### Work to be completed
If a line below contains the string "Share", return that line.

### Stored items
__________________________________________________
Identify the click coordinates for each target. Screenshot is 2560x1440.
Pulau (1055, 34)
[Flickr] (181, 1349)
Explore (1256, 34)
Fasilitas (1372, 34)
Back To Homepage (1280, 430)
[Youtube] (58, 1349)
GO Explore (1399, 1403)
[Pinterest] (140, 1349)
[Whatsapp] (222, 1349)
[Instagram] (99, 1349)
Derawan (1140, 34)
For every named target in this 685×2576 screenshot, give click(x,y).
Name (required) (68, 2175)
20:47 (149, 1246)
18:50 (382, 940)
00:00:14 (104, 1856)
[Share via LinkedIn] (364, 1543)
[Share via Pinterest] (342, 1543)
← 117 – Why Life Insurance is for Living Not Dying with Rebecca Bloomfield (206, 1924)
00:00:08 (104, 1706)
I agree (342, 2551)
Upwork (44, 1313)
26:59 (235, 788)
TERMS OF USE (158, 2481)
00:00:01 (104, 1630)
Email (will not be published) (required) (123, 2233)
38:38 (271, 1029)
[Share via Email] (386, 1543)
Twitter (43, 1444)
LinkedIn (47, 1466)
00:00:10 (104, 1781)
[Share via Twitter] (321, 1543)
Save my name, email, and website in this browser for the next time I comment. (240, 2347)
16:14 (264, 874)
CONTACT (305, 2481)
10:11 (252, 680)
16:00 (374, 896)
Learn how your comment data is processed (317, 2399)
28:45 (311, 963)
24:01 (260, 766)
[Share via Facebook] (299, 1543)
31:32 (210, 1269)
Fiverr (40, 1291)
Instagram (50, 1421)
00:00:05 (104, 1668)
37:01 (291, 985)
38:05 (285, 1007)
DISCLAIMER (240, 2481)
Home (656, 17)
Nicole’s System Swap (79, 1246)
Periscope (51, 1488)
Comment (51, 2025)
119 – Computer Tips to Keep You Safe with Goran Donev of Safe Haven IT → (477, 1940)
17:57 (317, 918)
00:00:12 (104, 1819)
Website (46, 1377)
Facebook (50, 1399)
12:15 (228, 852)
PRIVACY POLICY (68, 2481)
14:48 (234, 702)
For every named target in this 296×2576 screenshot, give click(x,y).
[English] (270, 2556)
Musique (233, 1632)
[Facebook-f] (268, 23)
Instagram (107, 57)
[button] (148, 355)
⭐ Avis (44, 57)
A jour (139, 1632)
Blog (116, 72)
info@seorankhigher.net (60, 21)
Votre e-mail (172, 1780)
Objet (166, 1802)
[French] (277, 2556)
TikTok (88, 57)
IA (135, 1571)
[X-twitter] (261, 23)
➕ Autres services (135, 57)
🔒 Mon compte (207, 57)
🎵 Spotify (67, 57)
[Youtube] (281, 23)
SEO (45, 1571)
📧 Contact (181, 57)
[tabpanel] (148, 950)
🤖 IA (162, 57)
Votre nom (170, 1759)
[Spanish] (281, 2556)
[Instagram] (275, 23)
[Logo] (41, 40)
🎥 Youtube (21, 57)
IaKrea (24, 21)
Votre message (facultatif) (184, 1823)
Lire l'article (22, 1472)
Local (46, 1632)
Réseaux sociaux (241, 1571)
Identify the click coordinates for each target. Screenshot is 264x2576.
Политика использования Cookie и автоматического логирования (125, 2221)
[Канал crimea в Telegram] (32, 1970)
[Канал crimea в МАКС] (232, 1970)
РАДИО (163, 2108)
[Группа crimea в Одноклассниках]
__________________________________________________
### Solution
[Share via LinkedIn] (364, 1543)
[Share via Pinterest] (342, 1543)
[Share via Email] (386, 1543)
[Share via Twitter] (321, 1543)
[Share via Facebook] (299, 1543)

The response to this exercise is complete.